## Work required
Please gather every line in the records below that contains the word "width". Capitalization matters.

## Stored data
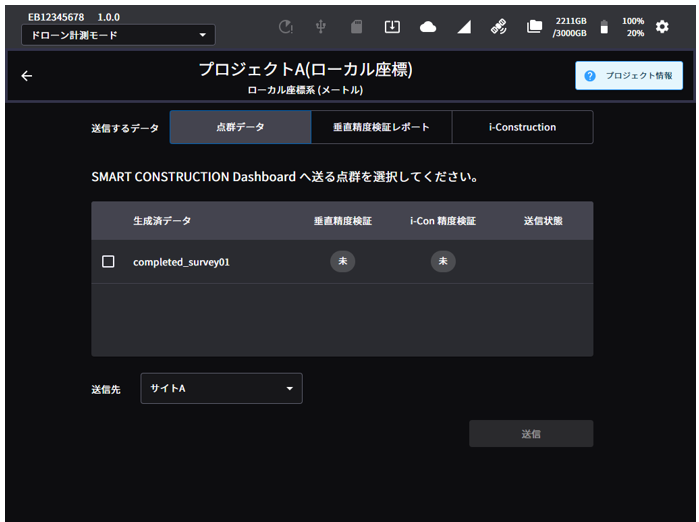Open the ドローン計測モード mode dropdown
The height and width of the screenshot is (522, 699).
tap(117, 35)
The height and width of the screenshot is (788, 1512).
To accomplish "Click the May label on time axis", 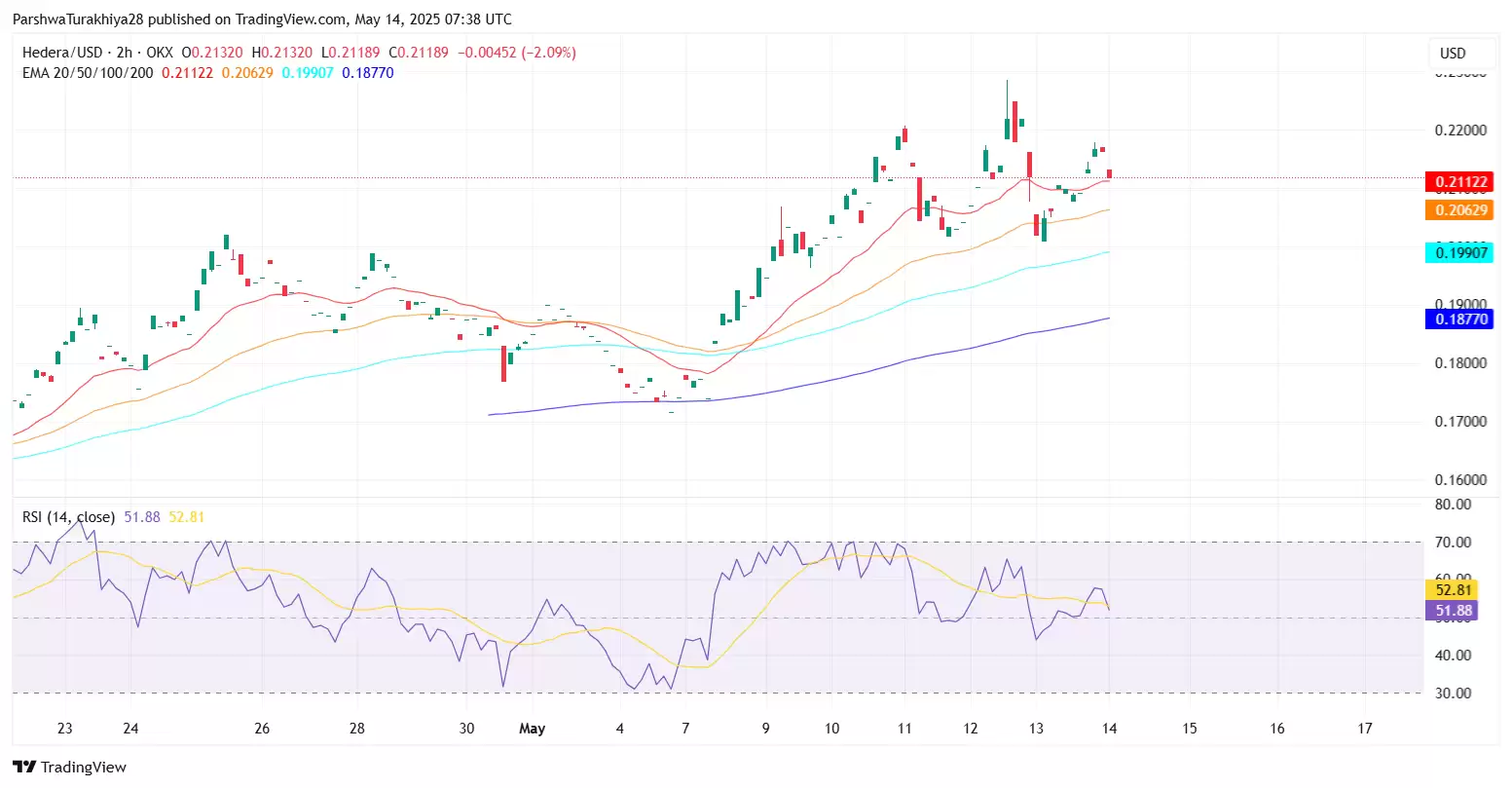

## Exercise answer
The height and width of the screenshot is (522, 699).
The height and width of the screenshot is (788, 1512).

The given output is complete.